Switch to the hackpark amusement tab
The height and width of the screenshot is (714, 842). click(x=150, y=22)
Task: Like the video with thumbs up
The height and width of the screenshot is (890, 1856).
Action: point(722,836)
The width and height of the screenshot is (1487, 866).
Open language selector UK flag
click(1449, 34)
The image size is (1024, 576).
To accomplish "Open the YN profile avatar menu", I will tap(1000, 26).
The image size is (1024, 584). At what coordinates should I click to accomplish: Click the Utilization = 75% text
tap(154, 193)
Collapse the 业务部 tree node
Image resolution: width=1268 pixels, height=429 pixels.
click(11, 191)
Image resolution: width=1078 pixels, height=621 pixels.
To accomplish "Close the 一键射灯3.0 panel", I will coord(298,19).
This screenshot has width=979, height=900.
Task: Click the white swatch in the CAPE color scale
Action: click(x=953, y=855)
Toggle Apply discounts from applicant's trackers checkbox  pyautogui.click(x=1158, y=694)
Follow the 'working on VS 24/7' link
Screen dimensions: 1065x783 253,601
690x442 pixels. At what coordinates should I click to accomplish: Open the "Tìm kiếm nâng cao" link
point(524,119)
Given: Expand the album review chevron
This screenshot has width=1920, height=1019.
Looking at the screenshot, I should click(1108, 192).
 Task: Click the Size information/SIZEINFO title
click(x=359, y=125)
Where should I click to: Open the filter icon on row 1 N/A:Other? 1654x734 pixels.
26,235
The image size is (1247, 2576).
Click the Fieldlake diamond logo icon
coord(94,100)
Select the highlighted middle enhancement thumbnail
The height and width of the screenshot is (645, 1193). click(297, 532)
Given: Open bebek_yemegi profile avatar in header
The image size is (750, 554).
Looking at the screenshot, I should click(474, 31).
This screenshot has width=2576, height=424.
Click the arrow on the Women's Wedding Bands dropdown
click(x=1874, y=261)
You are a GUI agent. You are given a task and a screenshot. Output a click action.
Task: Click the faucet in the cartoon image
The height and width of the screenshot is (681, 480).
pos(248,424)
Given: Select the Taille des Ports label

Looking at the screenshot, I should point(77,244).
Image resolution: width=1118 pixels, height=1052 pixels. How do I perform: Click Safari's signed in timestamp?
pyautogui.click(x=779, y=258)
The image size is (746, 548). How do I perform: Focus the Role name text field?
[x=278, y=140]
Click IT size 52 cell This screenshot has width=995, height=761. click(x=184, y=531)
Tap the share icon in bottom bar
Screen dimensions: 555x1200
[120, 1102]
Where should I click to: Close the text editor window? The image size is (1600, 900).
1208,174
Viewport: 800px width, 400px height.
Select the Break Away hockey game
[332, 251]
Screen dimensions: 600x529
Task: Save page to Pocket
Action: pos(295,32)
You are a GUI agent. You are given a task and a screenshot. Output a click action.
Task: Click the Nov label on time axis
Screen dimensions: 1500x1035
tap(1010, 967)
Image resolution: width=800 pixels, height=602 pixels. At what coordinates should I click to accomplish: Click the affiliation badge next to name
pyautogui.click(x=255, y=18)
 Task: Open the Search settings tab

◆ ◆ ◆ ◆ ◆ ◆ ◆

Requirement => Without omission, retype the full listing shown above.

Exercise solution =>
Switch to the hackpark amusement tab
The height and width of the screenshot is (714, 842). click(x=150, y=22)
Task: Like the video with thumbs up
The height and width of the screenshot is (890, 1856).
Action: point(722,836)
The width and height of the screenshot is (1487, 866).
Open language selector UK flag
click(1449, 34)
The image size is (1024, 576).
To accomplish "Open the YN profile avatar menu", I will tap(1000, 26).
The image size is (1024, 584). At what coordinates should I click to accomplish: Click the Utilization = 75% text
tap(154, 193)
Collapse the 业务部 tree node
Image resolution: width=1268 pixels, height=429 pixels.
click(11, 191)
Image resolution: width=1078 pixels, height=621 pixels.
To accomplish "Close the 一键射灯3.0 panel", I will coord(298,19).
This screenshot has width=979, height=900.
Task: Click the white swatch in the CAPE color scale
Action: click(x=953, y=855)
Toggle Apply discounts from applicant's trackers checkbox  pyautogui.click(x=1158, y=694)
Follow the 'working on VS 24/7' link
Screen dimensions: 1065x783 253,601
690x442 pixels. At what coordinates should I click to accomplish: Open the "Tìm kiếm nâng cao" link
point(524,119)
Given: Expand the album review chevron
This screenshot has width=1920, height=1019.
Looking at the screenshot, I should click(1108, 192).
 Task: Click the Size information/SIZEINFO title
click(x=359, y=125)
Where should I click to: Open the filter icon on row 1 N/A:Other? 1654x734 pixels.
26,235
The image size is (1247, 2576).
Click the Fieldlake diamond logo icon
coord(94,100)
Select the highlighted middle enhancement thumbnail
The height and width of the screenshot is (645, 1193). click(297, 532)
Given: Open bebek_yemegi profile avatar in header
The image size is (750, 554).
Looking at the screenshot, I should click(474, 31).
This screenshot has width=2576, height=424.
Click the arrow on the Women's Wedding Bands dropdown
click(x=1874, y=261)
You are a GUI agent. You are given a task and a screenshot. Output a click action.
Task: Click the faucet in the cartoon image
The height and width of the screenshot is (681, 480).
pos(248,424)
Given: Select the Taille des Ports label

Looking at the screenshot, I should point(77,244).
Image resolution: width=1118 pixels, height=1052 pixels. How do I perform: Click Safari's signed in timestamp?
pyautogui.click(x=779, y=258)
The image size is (746, 548). How do I perform: Focus the Role name text field?
[x=278, y=140]
Click IT size 52 cell This screenshot has width=995, height=761. click(x=184, y=531)
Tap the share icon in bottom bar
Screen dimensions: 555x1200
[120, 1102]
Where should I click to: Close the text editor window? The image size is (1600, 900).
1208,174
Viewport: 800px width, 400px height.
Select the Break Away hockey game
[332, 251]
Screen dimensions: 600x529
Task: Save page to Pocket
Action: pos(295,32)
You are a GUI agent. You are given a task and a screenshot. Output a click action.
Task: Click the Nov label on time axis
Screen dimensions: 1500x1035
tap(1010, 967)
Image resolution: width=800 pixels, height=602 pixels. At what coordinates should I click to accomplish: Click the affiliation badge next to name
pyautogui.click(x=255, y=18)
 Task: Open the Search settings tab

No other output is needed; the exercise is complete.